Dem Besucher des Standesamtes fällt wohl am ehesten der barrierefreie Zugang und der neue Aufzug in die oberen Stockwerke auf. Zum Betreten des Gebäudes sei eine Rampe angelegt worden, über die Rollstuhlfahrer künftig ins Gebäude kommen, erklärt Wolfgang Burkhardt vom Hochbauamt. Der Innenhof wurde stark verkleinert – ein Teil beherbergt den Aufzug, der ins Gebäude integriert ist. Im Haus gibt es jetzt auch zwei behindertengerechte Toiletten. Das Gebäude habe neben den Toiletten übrigens einen eigenen Stall, in dem immer noch die steinernen
Futtertröge zu sehen sind, verrät der Architekt. Er stamme noch aus der Zeit, als man mit der Kutsche bis ins Haus fahren konnte. Allerdings werden dort heute Akten aufbewahrt. Mit der Hochzeitskutsche bis vor den Trausaal zu fahren, bleibt also auch in Zukunft ein Traum.
Bei der Sanierung habe man sich streng an historische Befunde gehalten, sagt Architekt Allmendinger. So seien alle Türen in einem dunklen Braun gehalten, Solnhofer-bodenplatten, Messinghandläufe und Eichenholz vermitteln ein historisches Flair. Dafür entspricht die Technik dem neuesten Stand.
Die Lampen wurden mit modernen Led-leuchtmitteln bestückt – selbst der „Kronleuchter“in einem der Trauzimmer hat Led-birnen. Beide Trausäle bekamen moderne Klimaanlagen spendiert, damit die Hochzeiten auch im Sommer mit kühlem Kopf vollzogen werden können, wie sich der kommissarische Standesamtsleiter Robert Brümmer freut. „So viele Menschen heizen den Trausaal schnell auf – und die Standesbeamten sitzen dort ja mehrere Stunden“, erklärt er den Sinn der Investition.
Bis zum 8. Dezember ziehen die Mitarbeiterinnen und Mitarbeiter des Standesamts wieder in ihre
Räume. Zuletzt waren sie in der Fuggerstraße untergebracht. „Die Kollegen freuen sich schon sehr auf ihre neuen Büros“, so Brümmer. Auch diese wurden mit moderner Technik wie einer schnellen Datenleitung ausgestattet.

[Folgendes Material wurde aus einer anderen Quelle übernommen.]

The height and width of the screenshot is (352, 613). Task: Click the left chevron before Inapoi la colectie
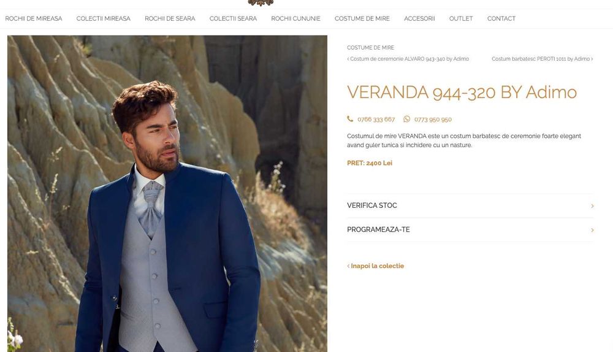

Ab dem 9. Dezember nimmt das Amt in der Maximilianstraße dann wieder seine Arbeit auf.
Geheiratet werden kann im Standesamt allerdings erst im kommenden Jahr. Weil die Hochzeitstermine mit großem Vorlauf vergeben werden, finden die Trauungen dieses Jahr noch im Agnes-bernauerzimmer im Hotel Maximilian’s statt, sagt Brümmer. Ab Januar gebe es dann die ersten Termine für das sanierte Standesamt.
Um 190 Trauungen gingen die Eheschließungen in Augsburg im Corona-jahr zwischen Oktober 2019 und Oktober 2020 zurück, berichtet der kommissarische Standesamtsleiter. 950 Trauungen waren es in diesem Jahr gegenüber 1140 im Jahr davor. Wie es 2021 weitergeht, könne man noch nicht sagen – allerdings seien die erwarteten Nachholtermine für verschobene Hochzeiten bislang ausgeblieben. „Die Paare sind gerade sehr vorsichtig, weil man auch im nächsten Jahr noch nicht sagen kann, was einen erwartet“, so seine Erfahrung.